Frying Birds in Midair

Feds freak out over solar energy.

By Greg Walcher – 8.25.14





At the most modern solar power plant in the world, researchers are now saying the magnified sun rays are setting birds on fire in midair — by the thousands. They call them “streamers,” because of the smoke plume that is quite visible as they ignite and plummet to earth. Stories of the scorched birds were so widespread that alert investigators from the U.S. Fish and Wildlife Service decided to visit the plant — built by BrightSource Energy near the California/Nevada border. The Feds watched in horror as they saw an average of one “streamer” every two minutes.

Coincidentally, the company is asking California regulators to approve an even larger version of the solar plant, and the Feds are — predictably — urging the state to halt the application until more Feds can conduct more studies.

The Ivanpah Solar Electric Generating System is an amazing engineering achievement, harnessing the sun’s energy on a massive scale. The $2.2 billion plant, just launched this spring, is the world’s largest solar thermal plant. Some 300,000 mirrors reflect solar rays onto three boiler towers, each the height of a 40-story building. The water inside is heated to produce steam, turning turbines that can generate 392 megawatts a year, enough electricity to power 140,000 homes. A federal government that claims to encourage such renewable energy ought to be proud, but instead wants to hit the brakes.
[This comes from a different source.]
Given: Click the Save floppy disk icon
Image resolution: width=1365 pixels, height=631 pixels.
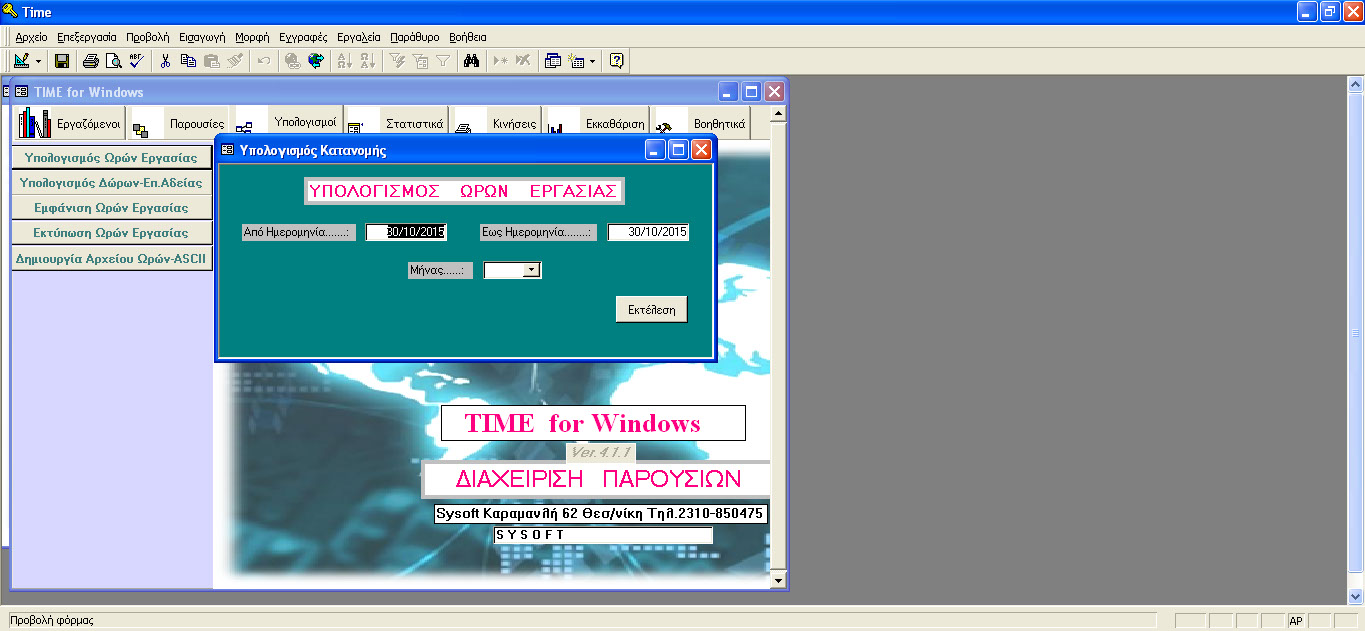Looking at the screenshot, I should (62, 61).
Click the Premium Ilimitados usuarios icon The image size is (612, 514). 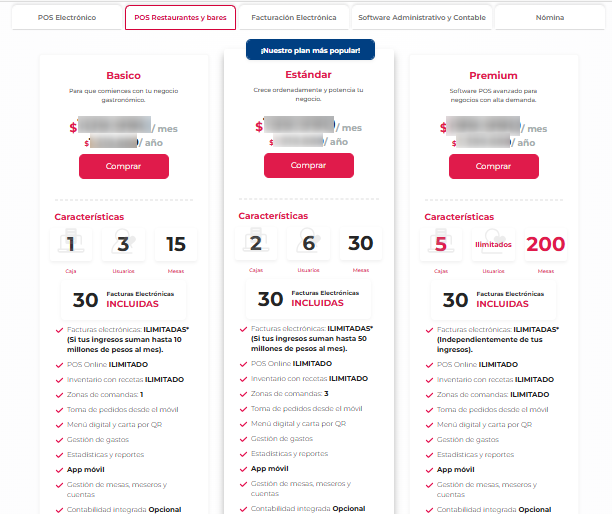click(x=493, y=244)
The rash of sensational news stories about fried birds is not surprising — for two reasons:

First, any kid who ever used a magnifying glass to scorch ants could tell them that if you focus the sun’s rays that intently, anything in the path will get burned. We also learn at a very young age that light attracts bugs. Thus, if you fill the desert with intensely focused light it will attract legions of bugs, which will attract legions of birds. Estimates of the number of birds fried while flying through the area range from at least 1,000 to as many as 28,000 a year.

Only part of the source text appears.